Alain Fouquet, infirmier en alcoologie, sollicité par Ludivine, se retrancha dignement derrière le secret professionnel. Ce qui en disait long tout de même.

En revanche les ennemis de Balthazar étaient légion :

Me Aimery de Prime d'Antignol (avocat des riches), Jérôme Machecouille ( le patron d'Hyperbouffe), Henri Mistrat ( aubergiste du moulin bleu), Angèle Matrille ( femme d'un marchand de porcs), Albert Ichon et ses sbires, pour ne citer que les plus connus sur la place, sans compter les francs-maçons perdus dans le rituel des affaires, les notables de tout poil bien contents de s'être débarrassés à bon compte du journaliste, les officiers de toutes garnisons, les prélats cauteleux, des flics, des gendarmes, des anciens combattants de cantine, des religieux intégristes,... cela en faisait du monde !

Deux personnes restaient sans avis : Josiane Birdat * commerçante à l'enseigne de la droguerie générale rue Saint-Médard, une poissarde bête et cruelle mais non dénuée de bon sens ; et Me Freddy Mespieds l'avocat des pauvres ( quand ils peuvent payer) ces deux là disaient à peu près la même chose :

_ Qui connaît le fond de l'âme humaine ? N'est-ce pas ? Attendons de savoir ce qu'il dit Balthazar. D'ailleurs où est-il ?

Louis Grandclerc ne répondait pas au téléphone.

_ Et puis qu'aurait-il pu dire de plus ? Se demanda Ludivine en croquant tristement un sandwish à la salade entre midi et deux, assise au bureau, devant un grand verre d'eau. Il fallait remonter à plusieurs décennies pour se souvenir de la présence d'un verre d'eau sur le bureau de Balthazar.
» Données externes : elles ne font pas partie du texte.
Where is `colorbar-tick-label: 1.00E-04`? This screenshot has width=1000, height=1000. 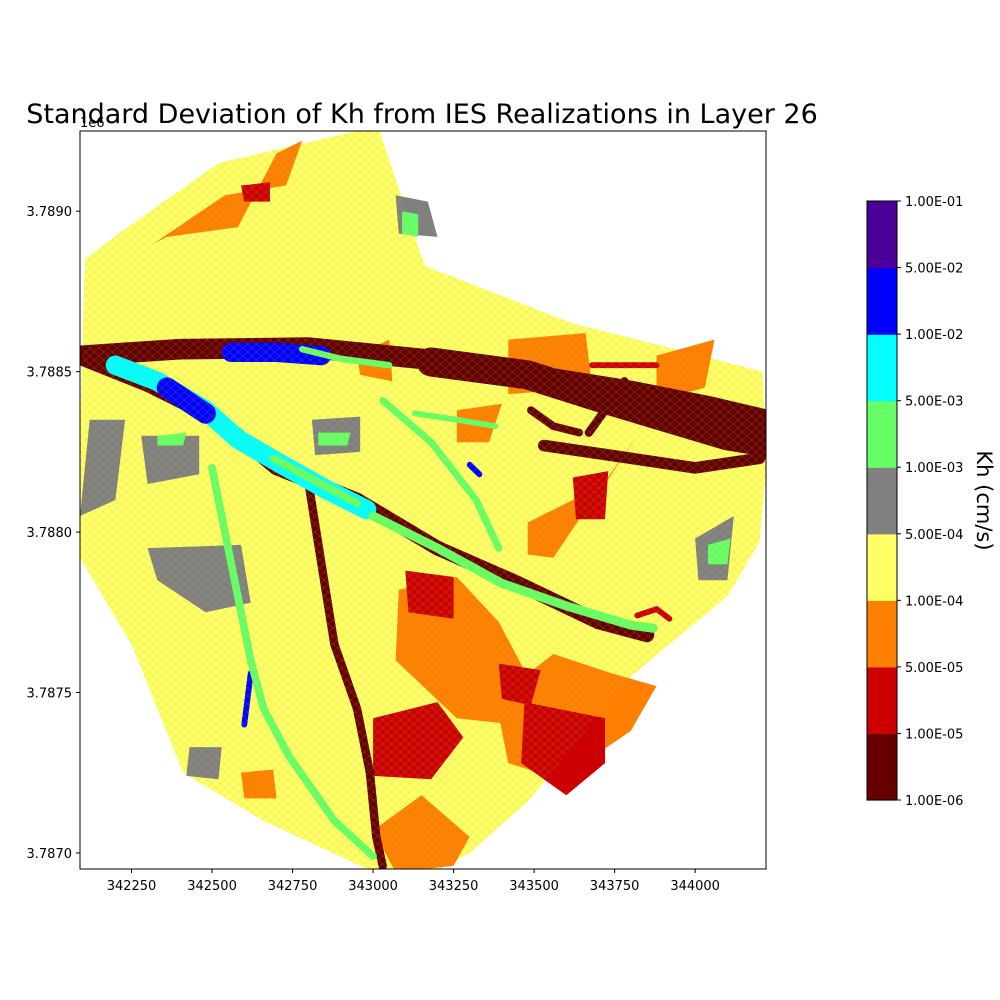 colorbar-tick-label: 1.00E-04 is located at coordinates (934, 602).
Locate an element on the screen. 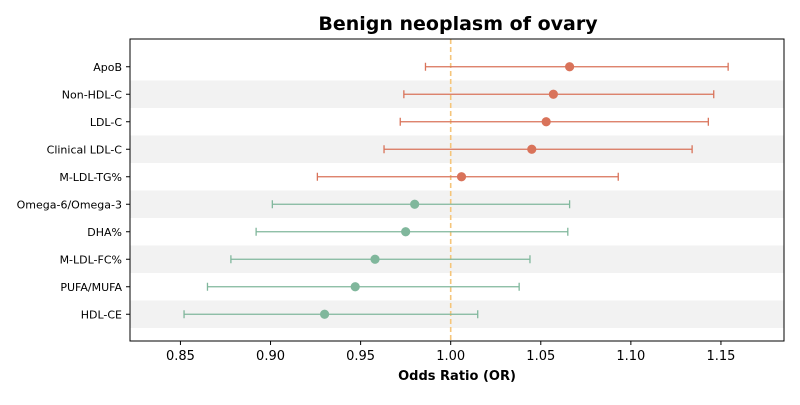  x-axis-label: Odds Ratio (OR) is located at coordinates (457, 376).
Legrandu n'était pas sorti de l'hôpital. Il avait le nez brisé, les vertèbres cervicales déplacées ; et comme il s'était cogné à l'angle de son bureau en tombant, il souffrait également d'un léger traumatisme crânien. En dépit de ces blessures il souriait in petto

_ Mon fumier, tu ne m'as pas loupé pensait-il en s'adressant mentalement à Balthazar vu qu'il se parlait à lui-même, c'est le principe même de la pensée. Mais cela en valait la peine, les recherches sont vaines, elles sont suspendues, surtout reste bien planqué mon pote. Attends que je reprenne du service.

Mais il y en a un qui n'attendit pas pour reprendre du service .
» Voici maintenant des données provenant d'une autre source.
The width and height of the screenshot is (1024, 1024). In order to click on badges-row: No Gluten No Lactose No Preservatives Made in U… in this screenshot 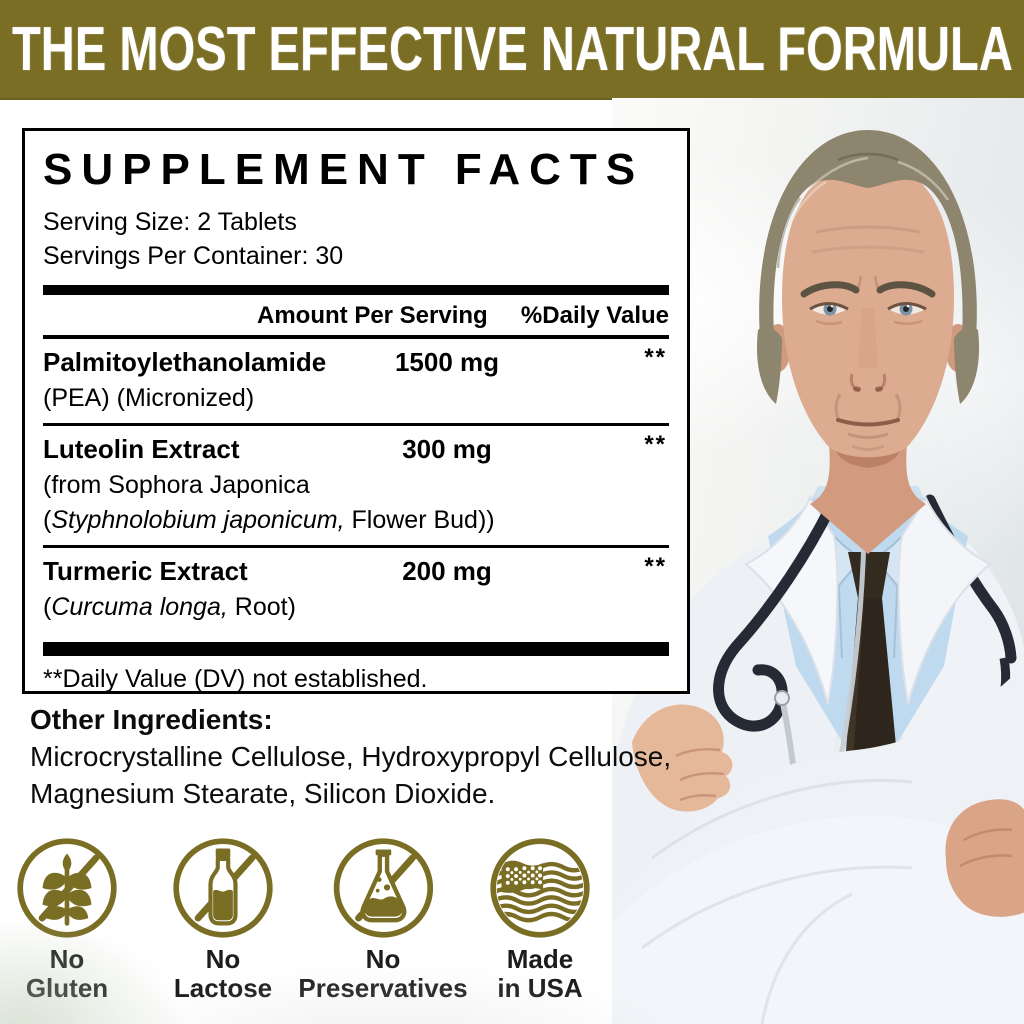, I will do `click(330, 926)`.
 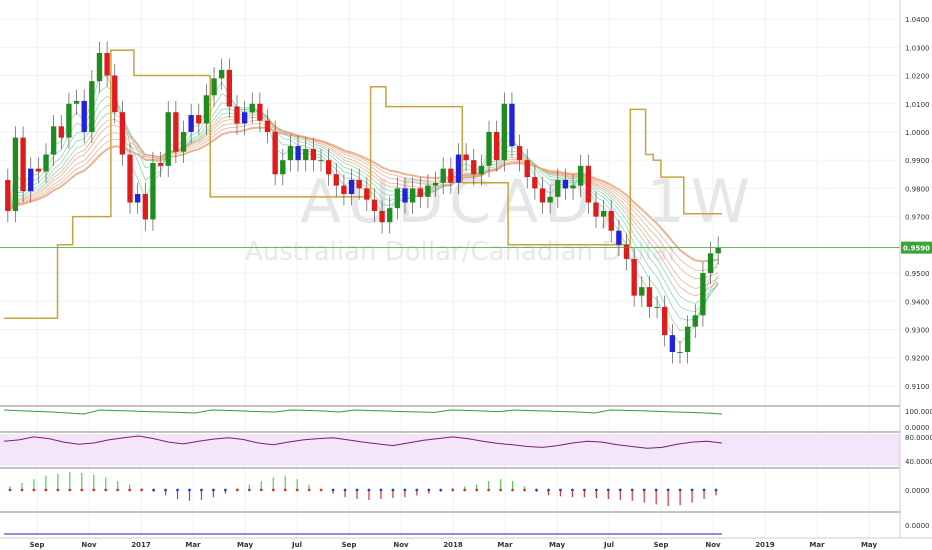 I want to click on time-tick-label: Mar, so click(x=505, y=545).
*Voici le portrait de Josiane Birdat ( « Deux Bouteilles Tordues Comme le Reste », dans « Chroniques Noires à Thouars », Geste éditions) : Elle économisait sur l'électricité et le fuel. Elle économisait sur tout, même sur la savonnette. L'avarice est la seule passion qui ne coûte rien. Mais accueillait le visiteur avec chaleur ( ce qui ne coûte rien)


Note de l'auteur : je reçois aussi ce témoignage réconfortant de Jean-François Mathé, authentique poète : “Si par hasard vous vous révéliez vraiment coupable dans cette sordide histoire de massacre, si vous passiez en jugement, vous pouvez faire appel à moi : je serai un ardent témoin de moralité.” Merci à lui, mais hélas les poètes ont peu de poids aux assises. A Jean Genet qui avait volé un livre le président demanda “ connaissez-vous au moins le prix de cet ouvrage ?”, l'écrivain répondit : “non, mais j'en connais la valeur”... Il fut condamné.